L'aria delle dieci era piuttosto frizzante, per essere appena in ottobre, il cielo era blu scuro con qualche nuvola qua e là, la stradina grigio-marrone che portava dal ristorante alla strada principale era accompagnata ai lati da una striscia di alberi alti e pieni, mossi dal venticello e qualche panchina in legno sparsa fino al parcheggio delle auto.

Mi ritrovai Tore accanto, senza neppure rendermene conto. «Allora» iniziò lui. «Ti sei calmata un po'?»

«Sì» Risposi, imponendomi di respirare lentamente. Cominciai però a camminare con un ritmo un po' più veloce, mentre gli altri ragazzi si erano fermati a qualche metro da noi, dove c'era una fontana attiva, che qualcuno stava fotografando. Le barbie ovviamente stavano chiedendo allo scemotto di turno di farsi scattare qualche foto. Mentre Alice mi guardava, ne ero sicura, perché sentivo il suo sguardo addosso.

Per un minuto circa stemmo in silenzio, poi lui prese a camminare e istintivamente lo seguii lungo il viale con gli alberelli e qualche ciuffo d'erba qua e là.
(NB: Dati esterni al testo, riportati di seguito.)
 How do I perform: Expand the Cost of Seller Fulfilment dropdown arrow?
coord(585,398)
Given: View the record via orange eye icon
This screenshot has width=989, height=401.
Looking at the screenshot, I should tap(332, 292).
Poi, tra una parola e l'altra, cominciammo a sciogliere - almeno da parte mia, in quanto lui sembrava sempre a suo agio - la tensione. Percorremmo il vialetto fino a trovare un vecchio parco giochi con uno scivolo con le scale in legno e la base blu e rosso smaltato, due cavalli gialli con la molla e una grande asta in legno che sorreggeva con catene due altalene nere. Ci avvicinammo e ci sedemmo entrambi a parlare.

«Volevo chiederti scusa» Fece lui, con un'aria fortemente dispiaciuta che non gli avevo ancora mai visto indossare.

«Per cosa?»

Sorrise e si spinse un po', facendo muovere l'altalena sotto di lui. «Per tutto. Non mi sto comportando benissimo, posso immaginarlo, però non posso farci nulla»

«L'ho notato»

«E tu? Che ti prende oggi? Mi sembri un po' nervosa» fece poi, non nascondendo quel suo sorrisetto antipatico ma, in fondo, che trovavo adorabile, quello della personalità due, che mi piaceva.
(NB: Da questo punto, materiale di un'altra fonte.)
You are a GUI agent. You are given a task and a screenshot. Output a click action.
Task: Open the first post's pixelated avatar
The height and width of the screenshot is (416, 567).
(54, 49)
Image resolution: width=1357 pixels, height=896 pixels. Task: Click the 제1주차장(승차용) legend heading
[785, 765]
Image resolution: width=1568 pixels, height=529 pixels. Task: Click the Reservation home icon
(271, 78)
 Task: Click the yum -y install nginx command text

«Niente. Sono solo sovrappensiero. Posso chiederti chi ti ha invitato?» Sapevo la risposta ma volevo vedere cosa mi avrebbe detto lui, invece.

«Barbara mi ha scritto questo pomeriggio»
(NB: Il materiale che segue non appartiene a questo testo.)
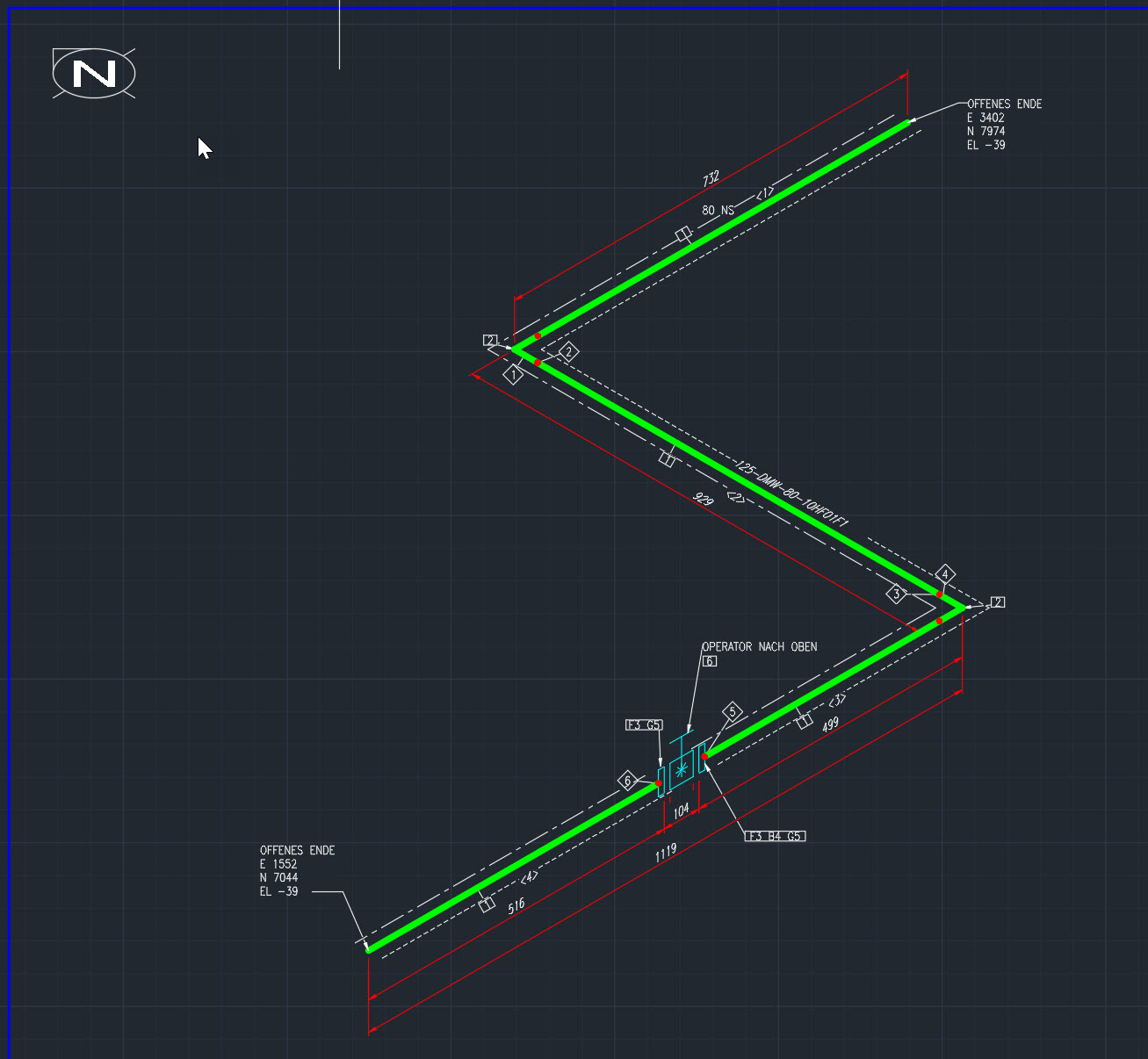Click diamond callout marker 2 near upper elbow

click(x=567, y=351)
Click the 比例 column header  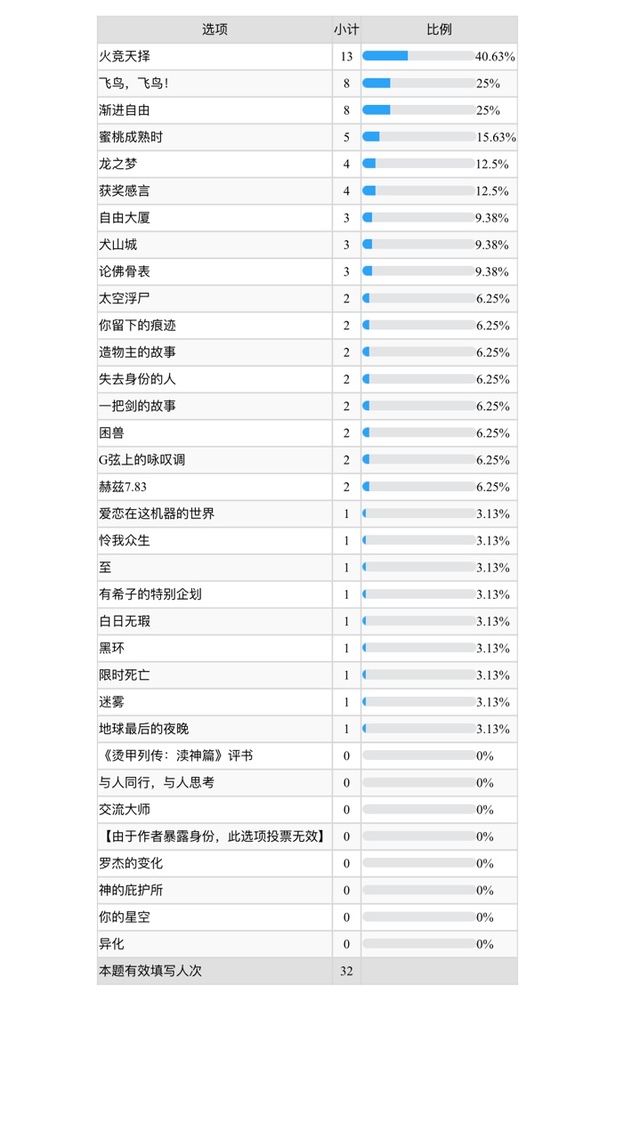tap(440, 30)
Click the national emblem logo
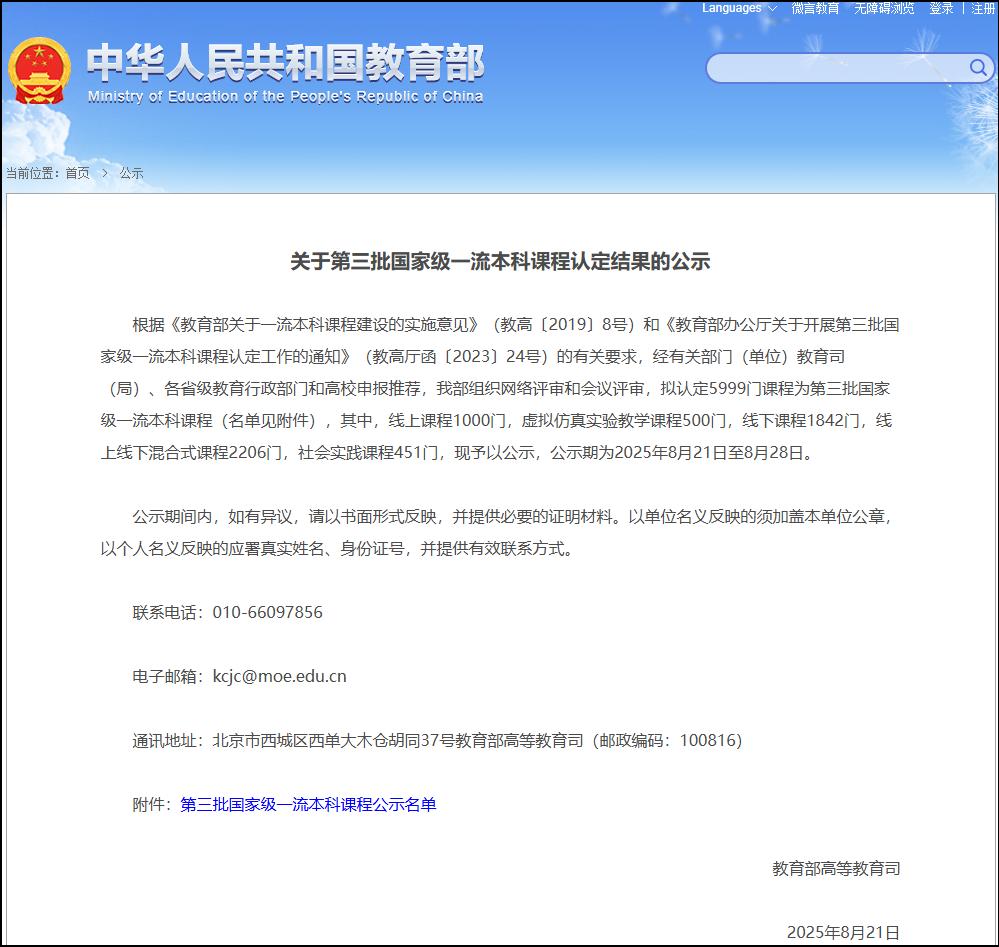 coord(39,70)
Risi, era così palese. «Barbara.»

Cercò di punzecchiarmi. «Gelosa?»

«Io? Ma cosa? Cioè ... tu credi che...?»

Non mi lasciò terminare, scese dall'altalena e cominciò a spingermi delicatamente. Su e giù. Era piacevole lasciarsi cullare così, con il vento in faccia, sulle spalle e tra i capelli.

«Vedi, Giulia» disse «C'è gente che può sentirsi attratto da ragazze come Barbara e non lo nego, è davvero una bella ragazza, ma è... non lo so, non è quel tipo di persona che mi interessa.»

«E che tipo di persona ti interessa?» Chiesi.

Rise, smise di spingere e mi guardò dall'alto. Il suo sguardo si fece più caldo e familiare. Quella sera erano decisamente le sue personalità due e tre a prevalere ed era una cosa pericolosa, per me.